In the anxious negotiations that ensued, the Chinese government has insisted that exporting countries put in place enforceable standards on the nitrate and nitrite content of nests, that traders establish quarantine facilities that must be registered and routinely inspected by Chinese government agents, and that the government institute sophisticated tracking systems using RFID or other state-of-the-art technologies that will allow Chinese inspectors and consumers to know the provenance and processing history of each individual nest (Xinhuanet 2012). Both the Indonesian and Malaysian governments have signed Memoranda of Understanding with the Chinese aimed at restoring and expanding the lucrative trade. To date, only a handful of Malaysian firms have succeeded in passing the certification process to begin legally exporting to China; no Indonesian companies have yet been successful (Lee 2014).

This is not the first time the Chinese government has restricted the import of swiftlet nests. In Maoist China the consumption of nests was discouraged as a bourgeois excess and even temporarily banned during the 1960s (Lau and Melville 1994). However as Maoism retreated and China has increasingly embraced a state capitalist model, a huge market has (re-)opened, with trade expanding at an estimated rate of 10 % per year since the mid-1980s (Jordan 2004; Gale and Huang 2007). The current downturn can be interpreted as a fairly normal ‘bust’ in the classic ‘boom-bust’ cycle that typifies the history of trade in natural resource-based commodities (e.g., Lindblad 1988; Dove 1994; Ross 2001; Somers Heidhues 2003). These convulsions often result in a reorganization – usually a concentration – of ownership of productive facilities and resources; it is likely that the bird’s nest industry in Southeast Asia is presently experiencing a similar transformation.

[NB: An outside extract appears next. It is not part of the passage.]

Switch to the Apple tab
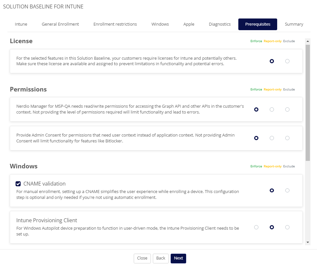coord(189,24)

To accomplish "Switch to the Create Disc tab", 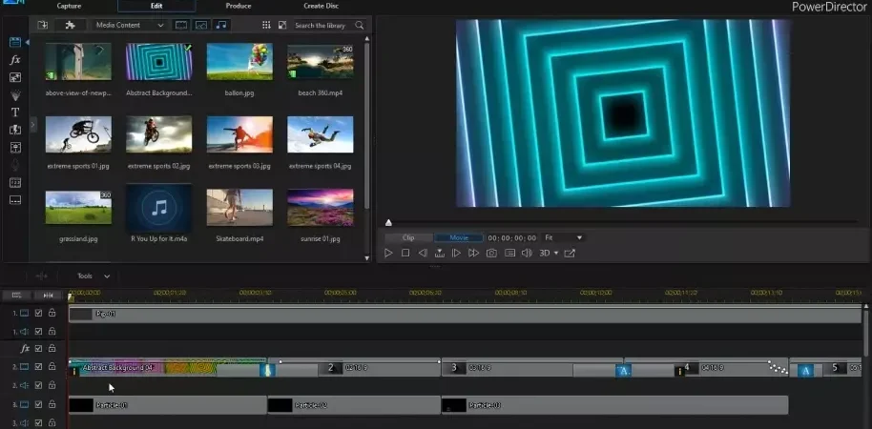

Meanwhile, producers and processors in Malaysia and Indonesia are scrambling to develop new products and markets to offset the downturn in exports to China. Various ready-to-drink health tonics are appearing in supermarkets and shops across the region, and the benefits of swiftlet nests are increasingly being promoted to domestic consumers.

It could be that the ‘caviar of the East’ is currently undergoing a more fundamental transformation – much like another recent domesticate, the salmon. Salmon, once a rare treat for anglers and the staple of certain indigenous communities, was first raised in floating net pens by Norwegian fishers in the 1960s. Soon this burgeoned into a global aquaculture industry, and salmon has become a ubiquitous feature in restaurants and supermarkets across the industrialised world (Ford and Myers 2008; Majka 2012). Will edible bird’s nests, once an exclusive delicacy enjoyed only by royalty and the very wealthy, transition into a mass-produced tonic of Asia’s growing middle class?